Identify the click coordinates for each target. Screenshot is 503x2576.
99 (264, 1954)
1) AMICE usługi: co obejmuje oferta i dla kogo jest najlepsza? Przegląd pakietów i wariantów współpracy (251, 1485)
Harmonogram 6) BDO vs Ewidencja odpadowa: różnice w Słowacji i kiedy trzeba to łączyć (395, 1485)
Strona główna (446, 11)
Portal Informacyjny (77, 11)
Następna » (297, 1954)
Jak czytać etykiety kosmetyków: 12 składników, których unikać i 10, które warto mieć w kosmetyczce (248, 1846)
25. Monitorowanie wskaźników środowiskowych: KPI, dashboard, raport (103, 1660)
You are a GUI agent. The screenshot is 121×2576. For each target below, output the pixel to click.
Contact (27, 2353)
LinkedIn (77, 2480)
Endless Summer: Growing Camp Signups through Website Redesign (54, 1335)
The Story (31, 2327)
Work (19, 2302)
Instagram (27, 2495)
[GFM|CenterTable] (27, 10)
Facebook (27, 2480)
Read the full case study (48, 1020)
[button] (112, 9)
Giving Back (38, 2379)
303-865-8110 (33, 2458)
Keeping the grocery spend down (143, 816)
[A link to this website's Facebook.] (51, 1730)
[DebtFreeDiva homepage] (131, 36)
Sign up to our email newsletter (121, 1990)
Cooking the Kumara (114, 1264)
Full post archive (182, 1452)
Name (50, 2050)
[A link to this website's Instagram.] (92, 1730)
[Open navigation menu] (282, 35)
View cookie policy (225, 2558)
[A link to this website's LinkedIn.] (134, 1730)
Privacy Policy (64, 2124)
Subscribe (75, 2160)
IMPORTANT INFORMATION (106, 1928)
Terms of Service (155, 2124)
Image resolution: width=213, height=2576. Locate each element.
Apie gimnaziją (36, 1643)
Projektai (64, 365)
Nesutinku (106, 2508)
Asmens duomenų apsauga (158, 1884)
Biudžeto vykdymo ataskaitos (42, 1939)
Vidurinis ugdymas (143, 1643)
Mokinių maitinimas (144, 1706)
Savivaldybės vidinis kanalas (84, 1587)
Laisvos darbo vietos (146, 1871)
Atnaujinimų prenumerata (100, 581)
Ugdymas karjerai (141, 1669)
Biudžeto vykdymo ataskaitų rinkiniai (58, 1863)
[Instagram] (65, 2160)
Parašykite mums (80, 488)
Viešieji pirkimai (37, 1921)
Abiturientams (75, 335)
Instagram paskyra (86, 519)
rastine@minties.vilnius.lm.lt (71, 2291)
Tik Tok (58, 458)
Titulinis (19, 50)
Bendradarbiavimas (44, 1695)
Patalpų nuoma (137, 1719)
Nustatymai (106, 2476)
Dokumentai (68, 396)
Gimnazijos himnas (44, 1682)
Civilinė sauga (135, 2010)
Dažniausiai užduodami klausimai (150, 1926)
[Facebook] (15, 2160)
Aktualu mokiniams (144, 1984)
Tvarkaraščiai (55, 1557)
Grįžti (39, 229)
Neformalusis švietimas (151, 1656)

● ● ● ● ●

## The problem:
Everything from the line containing "Full post archive (182, 1452)" through the line containing "Abiturientams (75, 335)" in the material above should be retyped exactly, both ends included, and nothing more.

## Written reply:
Full post archive (182, 1452)
Name (50, 2050)
[A link to this website's Instagram.] (92, 1730)
[Open navigation menu] (282, 35)
View cookie policy (225, 2558)
[A link to this website's LinkedIn.] (134, 1730)
Privacy Policy (64, 2124)
Subscribe (75, 2160)
IMPORTANT INFORMATION (106, 1928)
Terms of Service (155, 2124)
Image resolution: width=213, height=2576. Locate each element.
Apie gimnaziją (36, 1643)
Projektai (64, 365)
Nesutinku (106, 2508)
Asmens duomenų apsauga (158, 1884)
Biudžeto vykdymo ataskaitos (42, 1939)
Vidurinis ugdymas (143, 1643)
Mokinių maitinimas (144, 1706)
Savivaldybės vidinis kanalas (84, 1587)
Laisvos darbo vietos (146, 1871)
Atnaujinimų prenumerata (100, 581)
Ugdymas karjerai (141, 1669)
Biudžeto vykdymo ataskaitų rinkiniai (58, 1863)
[Instagram] (65, 2160)
Parašykite mums (80, 488)
Viešieji pirkimai (37, 1921)
Abiturientams (75, 335)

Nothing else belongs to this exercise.